_What the task requires_: The entries that follow need to be reproduced exactly, minus any images.

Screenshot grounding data
+--
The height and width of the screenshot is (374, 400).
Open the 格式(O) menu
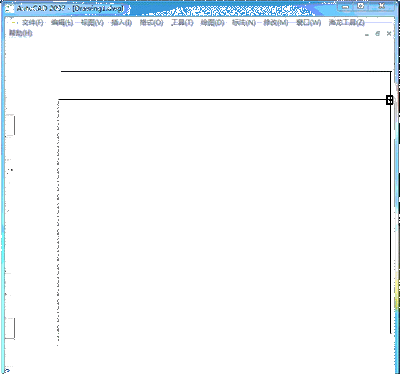(151, 23)
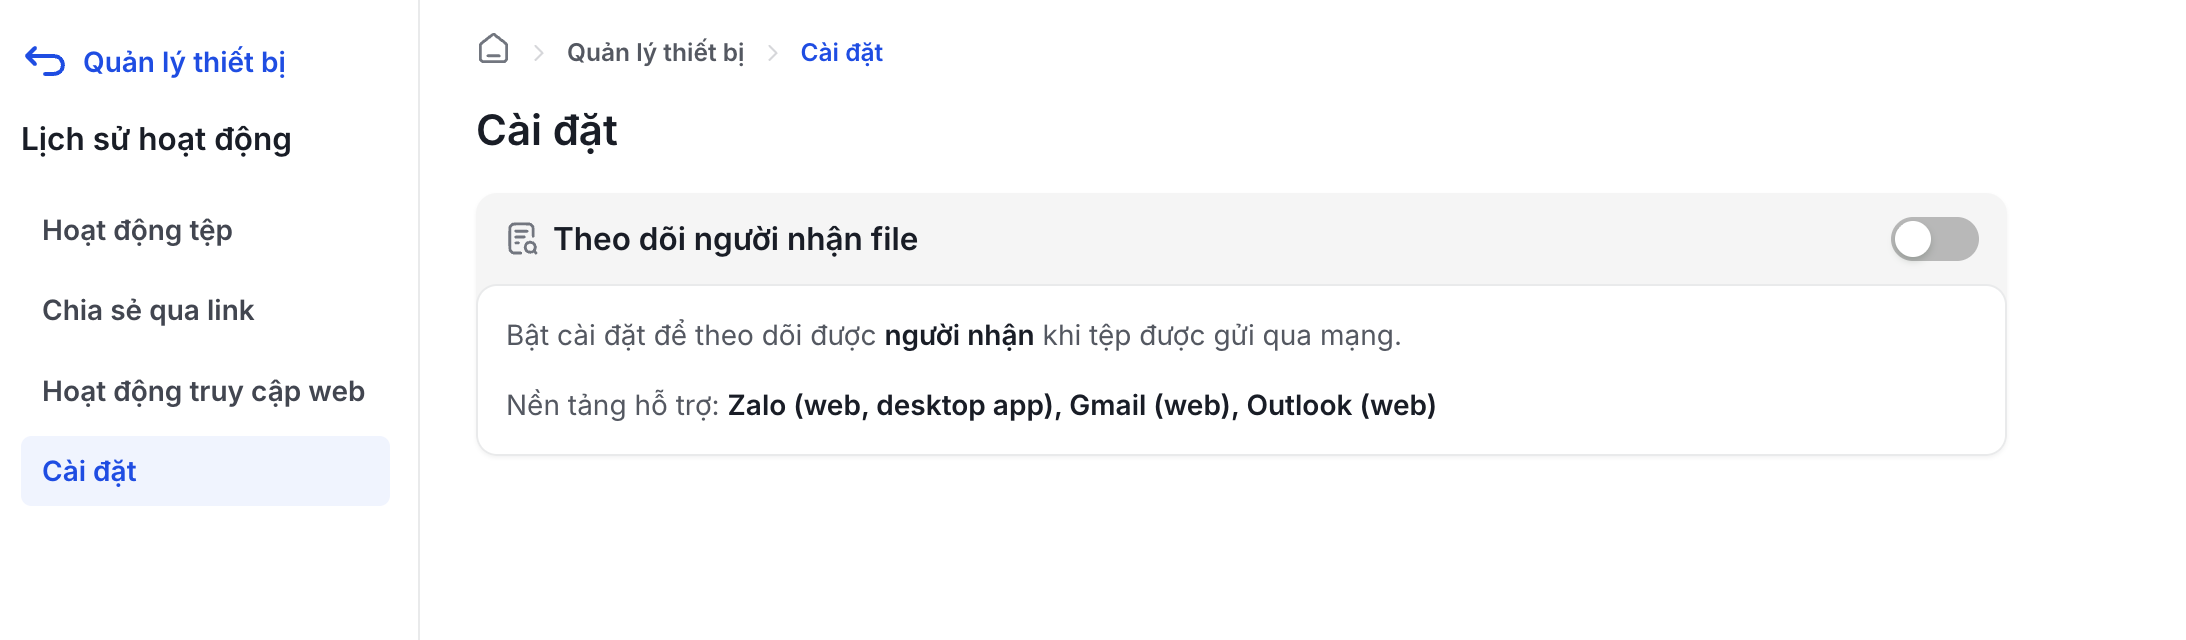The image size is (2186, 640).
Task: Select Cài đặt in the sidebar
Action: 90,471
+--
_Response to this task_:
The height and width of the screenshot is (374, 400).
Open the 格式(O) menu
(151, 23)
The image size is (2186, 640).
Task: Select Cài đặt in the sidebar
Action: 90,471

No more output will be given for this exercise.